These developments have spawned academic interest, and doping inside and outside elite sport, as well as the anti-doping efforts aimed at eradicating this practice, have become the subject of an active field of scholarly study. There is considerable overlap with two other important societal and scientific debates, one on the regulation of psychoactive drug use and one on overall human enhancement, i.e. the use of technology to improve human performance in general. Regarding sport, two diametrically opposed discourses can be found in the scholarly, but also lay, literature. Today's most vocal discourse is that of a zero tolerance approach, enforced in elite competitive sport by surveillance, repression and punishment. On the other hand, an opposing discourse can also be heard that finds anti-doping illogical and calls for the liberalisation of doping. These opposing positions would seem to have their limitations. Past experience with prohibition has shown that a zero-tolerance stance using stringent repression to curb a forbidden behaviour may lead to important (unintended) side effects, while there is insufficient public and political support for the total liberalisation of currently forbidden substances.

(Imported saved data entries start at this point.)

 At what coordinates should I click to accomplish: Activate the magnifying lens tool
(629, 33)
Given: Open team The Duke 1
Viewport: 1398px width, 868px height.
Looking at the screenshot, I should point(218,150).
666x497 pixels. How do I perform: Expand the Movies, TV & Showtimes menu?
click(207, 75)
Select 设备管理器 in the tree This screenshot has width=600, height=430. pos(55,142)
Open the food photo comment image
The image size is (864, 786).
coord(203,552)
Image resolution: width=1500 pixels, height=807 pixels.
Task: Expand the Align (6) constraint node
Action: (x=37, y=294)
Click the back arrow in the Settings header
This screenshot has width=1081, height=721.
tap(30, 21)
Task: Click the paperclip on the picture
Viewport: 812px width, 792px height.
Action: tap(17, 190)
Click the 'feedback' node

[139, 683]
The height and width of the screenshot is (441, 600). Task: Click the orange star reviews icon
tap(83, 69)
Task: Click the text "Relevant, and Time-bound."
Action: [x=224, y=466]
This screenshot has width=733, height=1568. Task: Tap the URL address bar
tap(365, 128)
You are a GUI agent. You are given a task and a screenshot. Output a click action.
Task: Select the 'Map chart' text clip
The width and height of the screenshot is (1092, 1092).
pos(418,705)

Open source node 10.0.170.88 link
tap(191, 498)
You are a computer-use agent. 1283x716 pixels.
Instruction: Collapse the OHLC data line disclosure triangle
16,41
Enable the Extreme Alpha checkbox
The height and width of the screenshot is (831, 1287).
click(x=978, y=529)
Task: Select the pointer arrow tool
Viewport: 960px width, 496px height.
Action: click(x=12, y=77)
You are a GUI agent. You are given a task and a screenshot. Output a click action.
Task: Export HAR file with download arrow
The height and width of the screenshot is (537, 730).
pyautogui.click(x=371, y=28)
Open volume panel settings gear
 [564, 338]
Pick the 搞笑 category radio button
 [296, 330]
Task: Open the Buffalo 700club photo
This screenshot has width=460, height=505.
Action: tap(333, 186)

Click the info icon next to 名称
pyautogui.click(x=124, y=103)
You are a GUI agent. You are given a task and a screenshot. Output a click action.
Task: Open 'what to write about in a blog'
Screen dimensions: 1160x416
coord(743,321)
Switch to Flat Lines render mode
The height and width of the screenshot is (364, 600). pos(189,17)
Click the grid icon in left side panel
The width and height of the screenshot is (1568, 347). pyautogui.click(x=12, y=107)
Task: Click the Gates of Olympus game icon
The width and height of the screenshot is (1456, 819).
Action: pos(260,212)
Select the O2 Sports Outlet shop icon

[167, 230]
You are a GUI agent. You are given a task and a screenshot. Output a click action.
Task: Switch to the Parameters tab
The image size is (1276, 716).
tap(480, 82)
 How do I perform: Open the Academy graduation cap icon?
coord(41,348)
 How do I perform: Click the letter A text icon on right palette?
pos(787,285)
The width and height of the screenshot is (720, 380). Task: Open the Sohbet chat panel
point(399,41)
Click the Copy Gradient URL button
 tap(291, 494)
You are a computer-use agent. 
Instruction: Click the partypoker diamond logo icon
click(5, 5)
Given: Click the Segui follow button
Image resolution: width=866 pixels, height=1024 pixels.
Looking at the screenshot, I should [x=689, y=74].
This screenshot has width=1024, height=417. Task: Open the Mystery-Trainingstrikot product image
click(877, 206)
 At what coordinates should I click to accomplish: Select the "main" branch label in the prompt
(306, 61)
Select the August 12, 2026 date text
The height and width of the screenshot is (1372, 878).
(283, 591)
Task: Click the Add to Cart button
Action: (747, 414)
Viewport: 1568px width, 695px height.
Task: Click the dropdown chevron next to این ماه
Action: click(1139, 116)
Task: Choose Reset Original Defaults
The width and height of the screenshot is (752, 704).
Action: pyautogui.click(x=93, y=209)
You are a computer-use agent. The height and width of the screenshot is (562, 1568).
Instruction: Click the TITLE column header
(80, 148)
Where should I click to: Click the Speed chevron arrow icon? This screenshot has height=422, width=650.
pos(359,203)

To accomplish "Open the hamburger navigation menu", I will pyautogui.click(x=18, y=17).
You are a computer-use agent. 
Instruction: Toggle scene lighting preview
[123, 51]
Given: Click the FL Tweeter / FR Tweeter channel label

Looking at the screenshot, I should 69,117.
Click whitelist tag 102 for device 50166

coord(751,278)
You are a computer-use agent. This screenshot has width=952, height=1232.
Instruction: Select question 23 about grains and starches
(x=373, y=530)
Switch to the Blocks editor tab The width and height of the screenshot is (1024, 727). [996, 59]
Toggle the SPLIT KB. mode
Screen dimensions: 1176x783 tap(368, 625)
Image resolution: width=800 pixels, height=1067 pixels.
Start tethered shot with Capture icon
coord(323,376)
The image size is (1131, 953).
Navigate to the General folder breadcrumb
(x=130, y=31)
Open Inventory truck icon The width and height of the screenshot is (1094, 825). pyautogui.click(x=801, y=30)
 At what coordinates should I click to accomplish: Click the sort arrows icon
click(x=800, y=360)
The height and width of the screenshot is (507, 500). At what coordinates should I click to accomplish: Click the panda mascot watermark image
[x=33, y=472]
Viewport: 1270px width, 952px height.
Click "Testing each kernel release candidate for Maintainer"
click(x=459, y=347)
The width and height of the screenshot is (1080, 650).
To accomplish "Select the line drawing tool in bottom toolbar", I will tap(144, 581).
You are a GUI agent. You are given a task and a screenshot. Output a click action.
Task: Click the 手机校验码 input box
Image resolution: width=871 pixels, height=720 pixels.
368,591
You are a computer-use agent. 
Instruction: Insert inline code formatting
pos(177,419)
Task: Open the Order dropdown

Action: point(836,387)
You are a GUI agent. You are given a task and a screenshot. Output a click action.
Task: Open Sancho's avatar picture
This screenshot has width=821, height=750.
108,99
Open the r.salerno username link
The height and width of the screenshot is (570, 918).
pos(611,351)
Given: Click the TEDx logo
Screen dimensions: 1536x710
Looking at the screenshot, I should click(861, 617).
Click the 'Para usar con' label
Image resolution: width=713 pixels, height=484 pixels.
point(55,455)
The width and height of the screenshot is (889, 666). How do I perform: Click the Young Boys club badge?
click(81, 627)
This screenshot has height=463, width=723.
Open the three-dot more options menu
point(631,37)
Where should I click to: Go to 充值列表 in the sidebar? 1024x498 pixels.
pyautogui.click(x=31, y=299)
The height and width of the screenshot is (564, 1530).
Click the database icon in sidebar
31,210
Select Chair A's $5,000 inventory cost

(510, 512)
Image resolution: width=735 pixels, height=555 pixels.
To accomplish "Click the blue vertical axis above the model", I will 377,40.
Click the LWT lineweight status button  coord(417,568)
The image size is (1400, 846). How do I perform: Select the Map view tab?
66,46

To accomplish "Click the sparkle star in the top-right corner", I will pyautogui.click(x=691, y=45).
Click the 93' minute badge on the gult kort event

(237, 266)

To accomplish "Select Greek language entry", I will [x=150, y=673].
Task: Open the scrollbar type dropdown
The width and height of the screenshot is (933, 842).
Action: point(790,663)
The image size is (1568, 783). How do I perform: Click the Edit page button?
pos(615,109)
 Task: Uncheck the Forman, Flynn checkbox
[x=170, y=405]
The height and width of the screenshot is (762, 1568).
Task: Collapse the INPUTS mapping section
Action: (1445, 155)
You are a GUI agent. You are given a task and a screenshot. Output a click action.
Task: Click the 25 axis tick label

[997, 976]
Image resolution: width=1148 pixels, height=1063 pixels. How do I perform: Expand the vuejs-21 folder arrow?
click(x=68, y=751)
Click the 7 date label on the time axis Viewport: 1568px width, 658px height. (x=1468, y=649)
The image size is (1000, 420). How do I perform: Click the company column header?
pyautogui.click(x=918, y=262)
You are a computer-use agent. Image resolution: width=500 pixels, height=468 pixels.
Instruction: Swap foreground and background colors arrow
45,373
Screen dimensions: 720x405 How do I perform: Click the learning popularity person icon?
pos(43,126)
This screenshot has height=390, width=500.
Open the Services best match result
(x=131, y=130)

The general aim of this thesis is to contribute to the discussion on doping and anti-doping, and to sketch the outlines of an alternative way of dealing with doping inside and outside of sport. After a short introduction (Chapter 1) that sketches the historical background of the main issues, an analysis of modern anti-doping in elite sport is presented, highlighting some paradoxes and weaknesses at the basis of today's anti-doping policies (Chapter 2). Chapter 3 provides an analysis of the argument that allowing doping would merely result in a uniform shift of the playing field at the cost of greater health risks. It is shown that this is unlikely to be the case and a counterargument in favour of allowing some regulated forms of doping, because potentially leading to a more dynamic playing field, is then presented. Chapter 4 provides a perspective accounting for some of the side effects of modern anti-doping, also from a legal perspective. It highlights some of these side-effects and shows that anti-doping comes at a considerable cost to the individual athlete and the community. Chapter 5 then introduces the idea of using a harm reduction approach in the realm of doping in sport. First the principle of harm reduction is explained, building upon the evidence base in the field of recreational substance use. This is followed by a first attempt of applying its principles to doping practices in sport. Chapter 6 then takes the reasoning of the preceding chapter further by completing it with a specific analysis of the ethical implications of such a harm reduction approach for doping, concluding that such an approach can be defended. Chapter 7 finally provides a general discussion that ends with some conclusions and perspectives. The overarching conclusion of the thesis is that there is no society-wide solution to the problem of doping. Therefore practical ways of dealing with its presence aimed at containing its potential risks may represent preferable policy alternatives as compared to today's runaway effects of globalisation of anti-doping efforts, all while promising to enrich the spectacle of modern elite sport.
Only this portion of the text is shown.